I’ve been watching Perpetual Motion Machine Publishing with great interest since they opened their virtual doors last year. I’m interested in general in start-up independent small presses because I’ve been-there-done-that, so I can empathize with any growing pains they experience. There’s also the potential for me to learn from them if they strike upon some innovative way to go about things. And I’m interested in PMMP in particular because of the editors’ and my mutual connection with Dark Moon Digest (and…there goes any chance of Amazon letting me post this review there. Again.)

So when they asked if I would like to review their debut title, Cruel by Eli Wilde, I was both flattered and a little nervous to be entrusted with the responsibility. What if I don’t do it justice?

There’s only one way to find out…

The publisher describes Cruel as a “bildungsroman” novel, or coming-of-age story, which is a genre that focuses on the moral and psychological development of the main character as he or she moves from childhood to adulthood. And this definition is both entirely accurate and quite inadequate to describe what you are getting yourself in for with Cruel. One reviewer says, “It leaves the reader with a horrible nothingness”.  Another reviewer uses such adjectives as “soulless”, “remorseless”, “joyless” and “dispiriting”. The same reviewer goes on to say with exquisite understatement, “Cruel may not be for everybody”.

Stay with me here; these are actually all compliments.

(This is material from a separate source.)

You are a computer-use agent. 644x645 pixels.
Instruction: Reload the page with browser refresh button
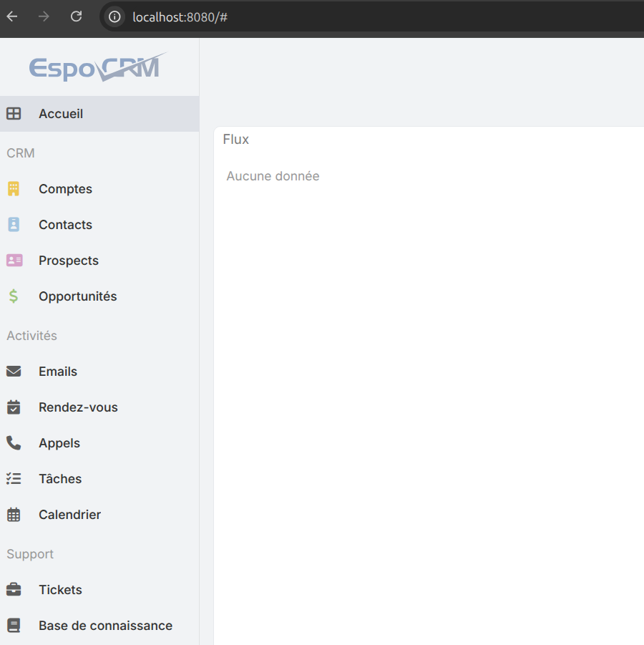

Perhaps we should address first who this book is not for. Although Cruel is a relatively slim volume, it is not for readers who want a bit of light diversion or a short distraction, nor is it for lovers of a happy ending. This book will burrow under your skin and stay with you for a long time. Readers need to be confident that they can shake off the feelings of hopelessness and despair that Cruel will induce.

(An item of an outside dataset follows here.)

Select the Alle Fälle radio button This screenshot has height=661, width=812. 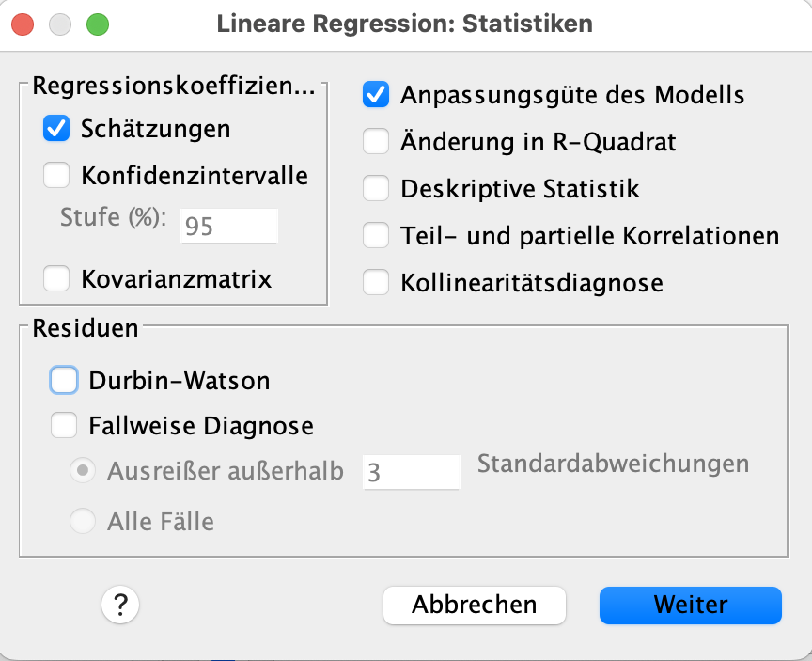(x=86, y=520)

By Jürgen Howaldt (Own work (selbst erstelltes Foto)) [CC-BY-SA-2.0-de (http://creativecommons.org/licenses/by-sa/2.0/de/deed.en)], via Wikimedia Commons

No actual hedgehogs were harmed in the writing of this book…I hope…

Stephen King says in On Writing that he was deluged with letters protesting his cruelty to animals when he includes a scene in The Dead Zone that has a character kicking a dog to death. He responded to these critics by reminding them that the character was not real, and neither was the dog. If you are the sort of reader who will not contemplate fictional animal cruelty, then Cruel is absolutely, definitively not for you; the book starts a la Dead Zone with Evan Jameson beating his pet dog for a minor infringement and enjoying it, and it gets worse (much, much worse) from there.

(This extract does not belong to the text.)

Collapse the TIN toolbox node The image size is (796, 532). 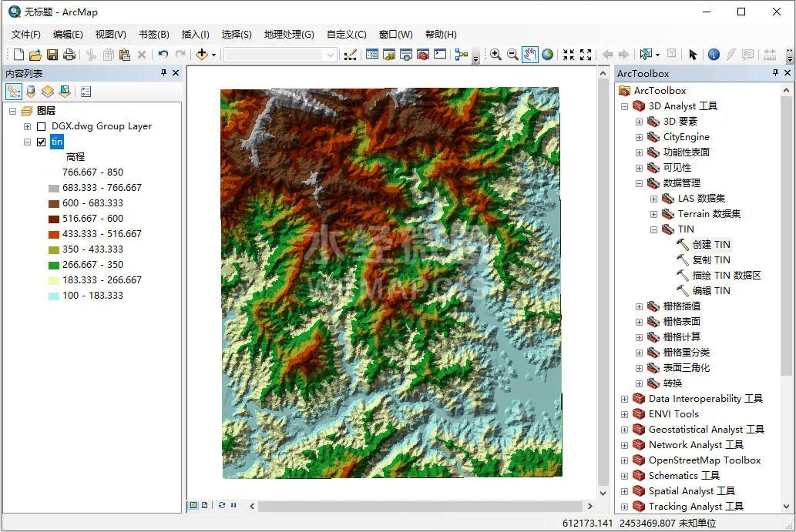click(653, 229)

But don’t be thinking you’re picking up a novel of torture porn. The cruelty serves essential purposes, to illustrate the environment of casual, Lord-of-the-Flies sadism in which Evan is raised, and as a metaphor for humankind’s propensity to brutalise the weak and defenceless. Still, when I got to these scenes, I had to repeat the mantra, “It’s not real, it’s not real,” in order to keep down my lunch.

And such is the power of Wilde’s prose that he has the reader half-convinced that the story is true, that it is autobiographical (although I most fervently hope not). The earlier sections of the narrative where Evan recalls his childhood are particularly impressive as Wilde nails (pardon the expression) a child’s voice, a child’s innocence and struggle to put disturbing events in context, all filtered through a jaded adult’s perspective and slippery memory. The progression from bewildered child to conflicted teen to self-aware but no less conflicted adult is handled seamlessly.

Evan’s relationship with women is also crucial. It seems that all the significant female characters in Cruel, starting with his mother, are the main source of his fleeting moments of happiness. They hold the key to his redemption, yet never turn it in the lock, and could arguably be the cruellest of all for failing to love him enough.

Cruel is by no means an easy or a pleasant read, but it is a worthwhile read. The prose is lean, precise and accessible and will carry you along in spite of the horrors you will see on your journey, but the themes are painful to contemplate.

Which is precisely why you should contemplate them.

(The standard disclosure: I received a free electronic copy of “Cruel” from the publisher for review purposes.)